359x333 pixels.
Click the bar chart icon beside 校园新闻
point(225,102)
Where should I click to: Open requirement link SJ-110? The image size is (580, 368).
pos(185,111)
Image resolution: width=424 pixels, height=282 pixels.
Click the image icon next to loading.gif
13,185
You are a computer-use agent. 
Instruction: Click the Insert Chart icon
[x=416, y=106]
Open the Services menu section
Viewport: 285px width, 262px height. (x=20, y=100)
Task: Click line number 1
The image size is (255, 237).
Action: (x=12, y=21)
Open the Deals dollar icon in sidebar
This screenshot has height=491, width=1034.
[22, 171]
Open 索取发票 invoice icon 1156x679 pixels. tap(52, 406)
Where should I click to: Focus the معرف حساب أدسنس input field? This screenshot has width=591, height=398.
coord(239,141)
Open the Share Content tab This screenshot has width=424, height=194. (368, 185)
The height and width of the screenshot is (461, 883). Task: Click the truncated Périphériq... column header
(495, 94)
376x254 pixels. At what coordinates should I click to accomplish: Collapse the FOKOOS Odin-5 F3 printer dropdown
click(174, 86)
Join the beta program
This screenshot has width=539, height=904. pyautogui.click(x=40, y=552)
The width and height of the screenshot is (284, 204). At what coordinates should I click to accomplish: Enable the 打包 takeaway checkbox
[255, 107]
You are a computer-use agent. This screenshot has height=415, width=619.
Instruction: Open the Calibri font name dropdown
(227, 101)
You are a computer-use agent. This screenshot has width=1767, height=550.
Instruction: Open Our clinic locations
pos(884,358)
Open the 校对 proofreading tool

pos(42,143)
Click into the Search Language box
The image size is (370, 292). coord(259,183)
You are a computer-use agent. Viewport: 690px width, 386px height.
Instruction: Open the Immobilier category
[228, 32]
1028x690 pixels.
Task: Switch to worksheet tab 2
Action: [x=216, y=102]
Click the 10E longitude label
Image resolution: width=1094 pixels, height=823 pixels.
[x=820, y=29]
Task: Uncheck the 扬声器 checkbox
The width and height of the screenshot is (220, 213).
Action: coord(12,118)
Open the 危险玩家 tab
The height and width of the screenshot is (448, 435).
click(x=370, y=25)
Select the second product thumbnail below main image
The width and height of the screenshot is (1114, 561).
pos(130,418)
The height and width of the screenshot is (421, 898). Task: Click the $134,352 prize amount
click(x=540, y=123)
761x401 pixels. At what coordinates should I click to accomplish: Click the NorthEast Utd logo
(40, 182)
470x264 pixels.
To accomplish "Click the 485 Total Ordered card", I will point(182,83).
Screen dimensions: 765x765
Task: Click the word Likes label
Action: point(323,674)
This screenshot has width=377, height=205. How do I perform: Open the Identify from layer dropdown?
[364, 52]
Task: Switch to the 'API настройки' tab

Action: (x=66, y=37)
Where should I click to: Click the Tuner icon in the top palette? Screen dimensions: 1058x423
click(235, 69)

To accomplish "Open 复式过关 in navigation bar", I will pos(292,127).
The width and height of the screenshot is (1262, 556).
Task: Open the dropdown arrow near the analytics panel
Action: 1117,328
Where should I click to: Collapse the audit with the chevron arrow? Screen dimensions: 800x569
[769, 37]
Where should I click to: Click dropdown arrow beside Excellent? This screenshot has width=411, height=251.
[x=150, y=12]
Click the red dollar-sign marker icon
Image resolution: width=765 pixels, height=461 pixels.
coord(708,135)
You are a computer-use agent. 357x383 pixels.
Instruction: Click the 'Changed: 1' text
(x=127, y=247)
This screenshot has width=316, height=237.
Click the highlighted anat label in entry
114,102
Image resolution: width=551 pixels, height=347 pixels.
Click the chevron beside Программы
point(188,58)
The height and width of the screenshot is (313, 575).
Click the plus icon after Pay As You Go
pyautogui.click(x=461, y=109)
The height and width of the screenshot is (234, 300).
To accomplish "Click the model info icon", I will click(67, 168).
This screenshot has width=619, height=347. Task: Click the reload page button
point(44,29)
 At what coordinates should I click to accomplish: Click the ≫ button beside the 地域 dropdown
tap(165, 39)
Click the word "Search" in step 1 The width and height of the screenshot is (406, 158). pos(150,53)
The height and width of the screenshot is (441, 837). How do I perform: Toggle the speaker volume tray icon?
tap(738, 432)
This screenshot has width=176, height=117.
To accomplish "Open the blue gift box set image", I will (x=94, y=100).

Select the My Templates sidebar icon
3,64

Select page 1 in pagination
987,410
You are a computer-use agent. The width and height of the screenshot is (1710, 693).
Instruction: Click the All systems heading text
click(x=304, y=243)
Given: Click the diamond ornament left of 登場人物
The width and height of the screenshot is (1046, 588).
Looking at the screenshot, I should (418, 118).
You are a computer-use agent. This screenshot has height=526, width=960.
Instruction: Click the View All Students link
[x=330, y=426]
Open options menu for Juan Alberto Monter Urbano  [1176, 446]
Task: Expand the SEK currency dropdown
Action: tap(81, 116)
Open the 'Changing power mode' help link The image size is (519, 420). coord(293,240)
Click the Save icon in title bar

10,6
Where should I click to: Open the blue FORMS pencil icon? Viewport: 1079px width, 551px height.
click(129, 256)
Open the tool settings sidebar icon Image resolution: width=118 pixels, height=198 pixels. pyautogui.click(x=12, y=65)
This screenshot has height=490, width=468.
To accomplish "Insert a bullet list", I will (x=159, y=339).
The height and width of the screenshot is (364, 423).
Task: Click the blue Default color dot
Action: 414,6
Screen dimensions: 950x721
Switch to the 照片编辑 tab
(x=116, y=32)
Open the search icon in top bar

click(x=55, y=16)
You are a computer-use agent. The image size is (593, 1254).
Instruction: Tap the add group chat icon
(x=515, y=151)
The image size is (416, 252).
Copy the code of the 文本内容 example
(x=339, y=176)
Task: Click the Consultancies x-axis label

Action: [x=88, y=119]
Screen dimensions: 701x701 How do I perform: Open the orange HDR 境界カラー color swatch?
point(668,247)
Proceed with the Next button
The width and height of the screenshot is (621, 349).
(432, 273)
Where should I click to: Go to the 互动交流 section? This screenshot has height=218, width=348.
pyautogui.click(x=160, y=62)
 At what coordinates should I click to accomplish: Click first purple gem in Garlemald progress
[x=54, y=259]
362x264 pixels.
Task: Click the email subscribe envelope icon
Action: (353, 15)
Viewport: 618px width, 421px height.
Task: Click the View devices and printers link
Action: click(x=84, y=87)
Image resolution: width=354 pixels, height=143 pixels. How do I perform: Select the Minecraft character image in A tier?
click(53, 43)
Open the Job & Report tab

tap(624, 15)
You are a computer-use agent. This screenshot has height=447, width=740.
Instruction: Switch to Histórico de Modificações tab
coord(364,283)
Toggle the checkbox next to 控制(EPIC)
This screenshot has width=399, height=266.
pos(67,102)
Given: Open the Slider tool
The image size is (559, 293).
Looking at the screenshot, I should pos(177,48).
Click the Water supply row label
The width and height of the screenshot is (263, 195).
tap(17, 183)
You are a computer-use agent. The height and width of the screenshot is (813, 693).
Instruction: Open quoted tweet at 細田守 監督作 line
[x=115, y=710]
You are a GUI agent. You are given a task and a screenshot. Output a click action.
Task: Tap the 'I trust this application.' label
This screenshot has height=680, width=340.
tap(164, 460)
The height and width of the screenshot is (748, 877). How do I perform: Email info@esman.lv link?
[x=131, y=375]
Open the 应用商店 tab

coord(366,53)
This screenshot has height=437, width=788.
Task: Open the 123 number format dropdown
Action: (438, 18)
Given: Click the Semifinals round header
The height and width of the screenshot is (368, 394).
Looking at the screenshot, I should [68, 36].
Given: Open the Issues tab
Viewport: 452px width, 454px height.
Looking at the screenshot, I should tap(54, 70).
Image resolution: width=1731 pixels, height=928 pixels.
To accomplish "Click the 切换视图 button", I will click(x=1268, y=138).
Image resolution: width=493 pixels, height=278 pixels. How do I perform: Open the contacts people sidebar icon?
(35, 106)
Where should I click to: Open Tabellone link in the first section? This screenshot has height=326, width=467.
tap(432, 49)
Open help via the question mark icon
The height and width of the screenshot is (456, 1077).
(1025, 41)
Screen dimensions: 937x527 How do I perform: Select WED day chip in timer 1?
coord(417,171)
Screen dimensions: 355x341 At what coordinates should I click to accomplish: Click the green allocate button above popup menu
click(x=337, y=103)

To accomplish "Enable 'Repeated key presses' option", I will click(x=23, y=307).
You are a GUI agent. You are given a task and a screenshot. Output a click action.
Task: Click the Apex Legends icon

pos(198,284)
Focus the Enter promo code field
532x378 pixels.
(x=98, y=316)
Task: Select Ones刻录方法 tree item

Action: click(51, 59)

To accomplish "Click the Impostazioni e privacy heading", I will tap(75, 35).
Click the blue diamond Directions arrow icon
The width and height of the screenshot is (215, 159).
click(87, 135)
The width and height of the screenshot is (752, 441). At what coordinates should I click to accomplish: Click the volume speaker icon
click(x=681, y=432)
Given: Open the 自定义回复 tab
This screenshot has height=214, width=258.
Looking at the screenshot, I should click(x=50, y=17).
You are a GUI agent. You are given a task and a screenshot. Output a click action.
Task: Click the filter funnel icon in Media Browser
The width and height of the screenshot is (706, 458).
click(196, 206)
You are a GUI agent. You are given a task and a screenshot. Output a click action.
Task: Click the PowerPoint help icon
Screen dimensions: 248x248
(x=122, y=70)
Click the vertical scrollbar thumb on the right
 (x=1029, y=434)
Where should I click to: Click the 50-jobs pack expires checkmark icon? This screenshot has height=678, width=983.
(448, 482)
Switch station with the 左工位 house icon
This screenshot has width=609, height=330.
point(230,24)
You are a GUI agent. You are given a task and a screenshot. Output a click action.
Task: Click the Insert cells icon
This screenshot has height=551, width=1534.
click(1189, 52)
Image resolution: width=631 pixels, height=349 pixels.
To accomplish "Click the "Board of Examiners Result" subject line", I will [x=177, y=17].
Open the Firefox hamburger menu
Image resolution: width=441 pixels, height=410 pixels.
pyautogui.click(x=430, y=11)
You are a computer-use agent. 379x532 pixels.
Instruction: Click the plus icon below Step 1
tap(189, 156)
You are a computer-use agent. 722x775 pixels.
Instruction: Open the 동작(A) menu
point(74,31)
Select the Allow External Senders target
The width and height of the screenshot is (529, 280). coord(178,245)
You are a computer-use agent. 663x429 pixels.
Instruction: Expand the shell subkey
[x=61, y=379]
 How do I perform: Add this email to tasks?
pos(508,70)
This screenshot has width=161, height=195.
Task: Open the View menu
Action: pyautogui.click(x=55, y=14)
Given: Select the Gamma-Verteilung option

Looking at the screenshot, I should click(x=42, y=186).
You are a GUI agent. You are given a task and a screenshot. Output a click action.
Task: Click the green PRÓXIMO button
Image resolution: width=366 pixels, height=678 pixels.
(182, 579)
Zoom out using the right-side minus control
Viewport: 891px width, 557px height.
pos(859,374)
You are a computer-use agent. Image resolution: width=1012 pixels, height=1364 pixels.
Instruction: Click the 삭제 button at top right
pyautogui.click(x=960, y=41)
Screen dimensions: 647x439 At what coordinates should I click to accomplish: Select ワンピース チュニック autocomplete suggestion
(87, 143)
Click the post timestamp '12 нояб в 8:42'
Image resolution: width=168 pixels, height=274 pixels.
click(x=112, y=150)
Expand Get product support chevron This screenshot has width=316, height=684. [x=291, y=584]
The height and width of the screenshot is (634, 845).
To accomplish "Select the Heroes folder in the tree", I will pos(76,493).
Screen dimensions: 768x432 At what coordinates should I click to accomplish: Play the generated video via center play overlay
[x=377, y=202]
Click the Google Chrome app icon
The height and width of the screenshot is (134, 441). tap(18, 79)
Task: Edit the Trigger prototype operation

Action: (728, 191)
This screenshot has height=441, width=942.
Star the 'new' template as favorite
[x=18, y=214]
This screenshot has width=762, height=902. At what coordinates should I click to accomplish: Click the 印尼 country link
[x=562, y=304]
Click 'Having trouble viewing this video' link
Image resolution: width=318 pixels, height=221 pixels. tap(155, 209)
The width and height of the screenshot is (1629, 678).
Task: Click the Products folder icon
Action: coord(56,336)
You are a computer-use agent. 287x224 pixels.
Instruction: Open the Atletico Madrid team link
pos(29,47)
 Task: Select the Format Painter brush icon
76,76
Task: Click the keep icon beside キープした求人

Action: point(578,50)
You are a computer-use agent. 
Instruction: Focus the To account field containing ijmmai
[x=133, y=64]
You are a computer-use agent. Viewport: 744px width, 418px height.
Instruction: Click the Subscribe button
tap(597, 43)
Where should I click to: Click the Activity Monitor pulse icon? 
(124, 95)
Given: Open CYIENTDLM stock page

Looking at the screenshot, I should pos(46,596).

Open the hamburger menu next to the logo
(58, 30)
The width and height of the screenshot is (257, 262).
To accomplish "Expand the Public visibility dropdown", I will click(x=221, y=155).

═══

Task objective ::
From the data above, output exactly the lines between the one containing "has height=415, width=619." and the one containing "has width=1767, height=550.", counting both of them.

Completed exercise ::
You are a computer-use agent. This screenshot has height=415, width=619.
Instruction: Open the Calibri font name dropdown
(227, 101)
You are a computer-use agent. This screenshot has width=1767, height=550.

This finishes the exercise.